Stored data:
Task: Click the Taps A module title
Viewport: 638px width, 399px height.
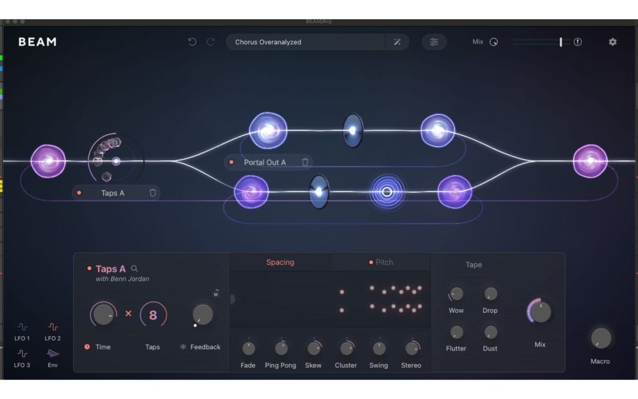Action: tap(110, 269)
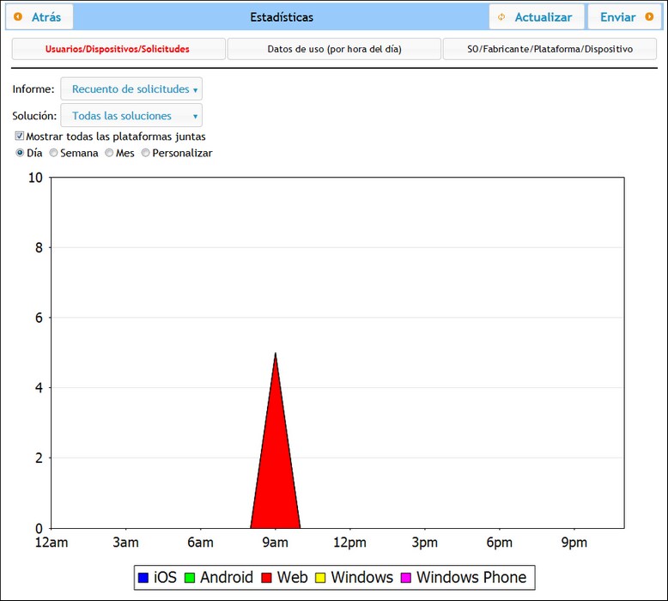The image size is (668, 601).
Task: Click the back arrow icon beside Atrás
Action: [x=18, y=17]
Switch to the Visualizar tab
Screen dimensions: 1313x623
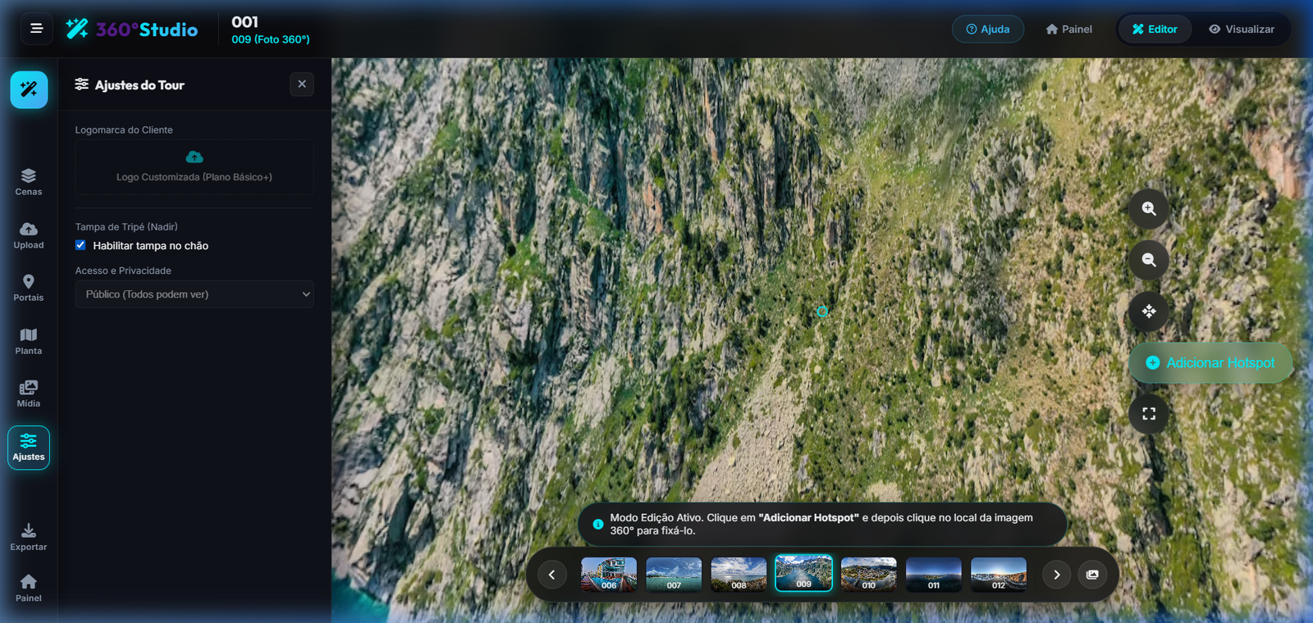pos(1242,29)
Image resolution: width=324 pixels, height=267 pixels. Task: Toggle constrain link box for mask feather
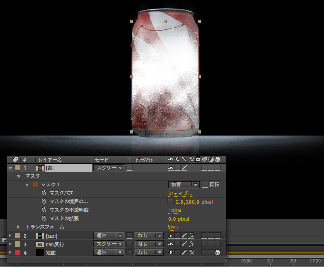(170, 202)
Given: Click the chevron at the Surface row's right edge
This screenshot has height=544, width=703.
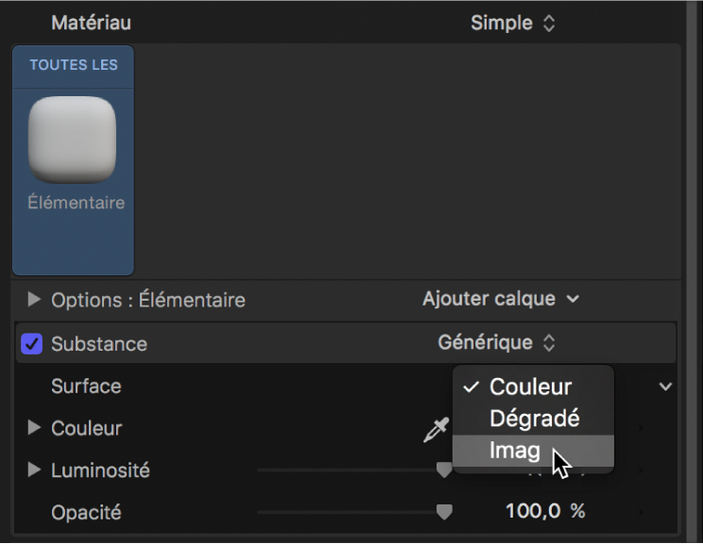Looking at the screenshot, I should pyautogui.click(x=665, y=387).
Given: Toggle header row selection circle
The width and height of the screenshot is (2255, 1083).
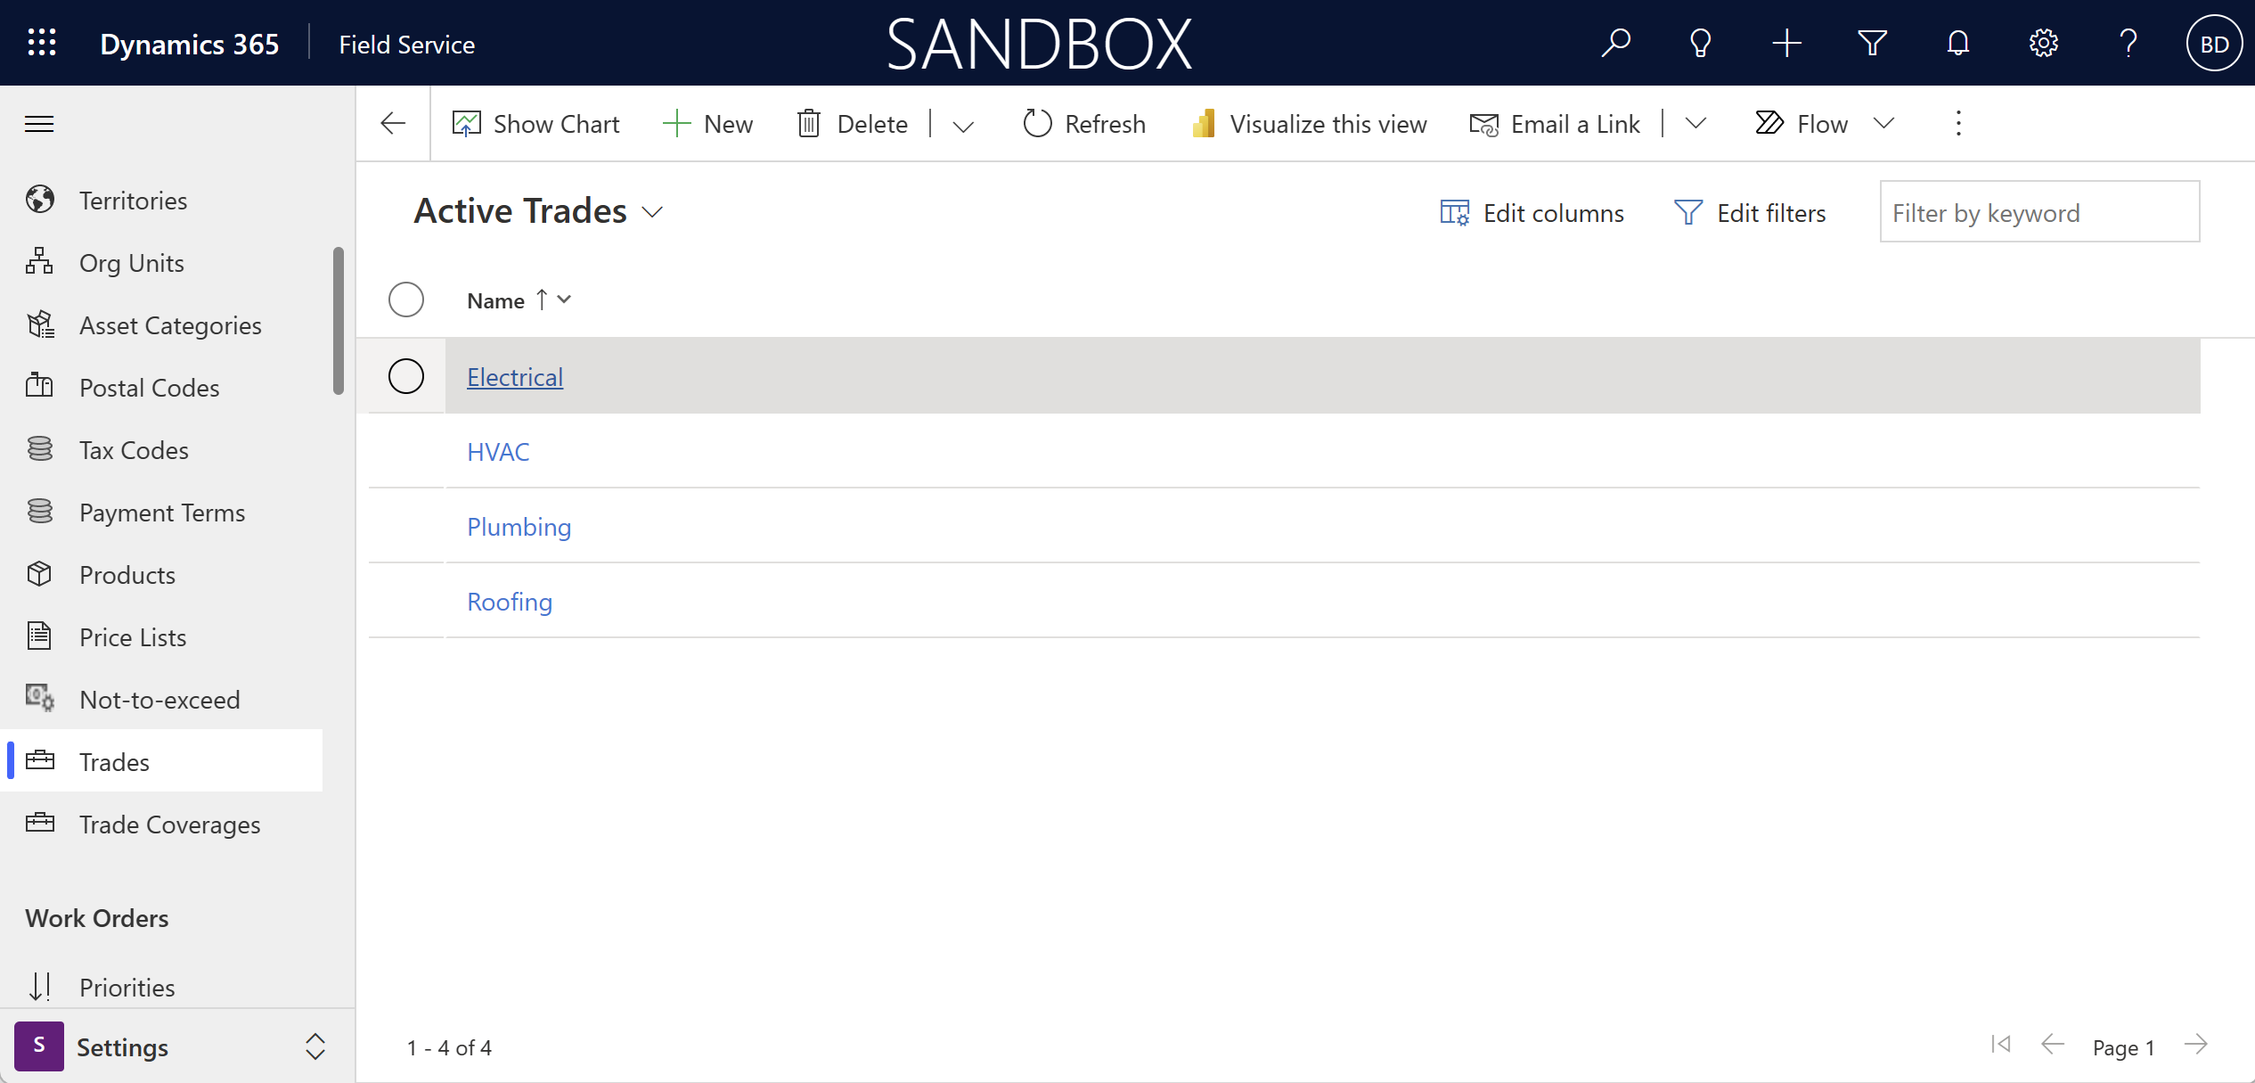Looking at the screenshot, I should pyautogui.click(x=405, y=299).
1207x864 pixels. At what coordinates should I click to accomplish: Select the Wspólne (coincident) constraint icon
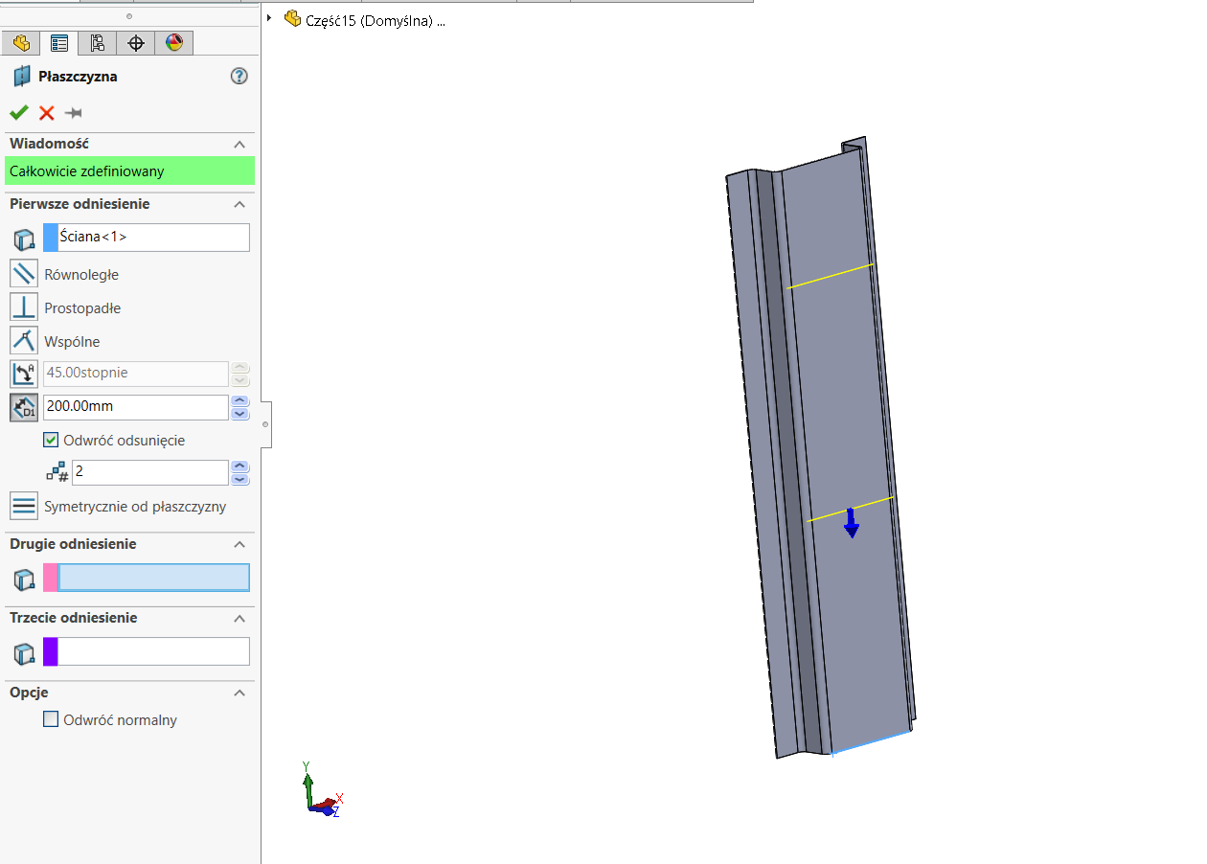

- _DIRECTIONS_:
Scan the entries above and return each line that holds "Given".

- _OUTPUT OF THE TASK_:
Given: Click the chevron at the Surface row's right edge
Given: Toggle header row selection circle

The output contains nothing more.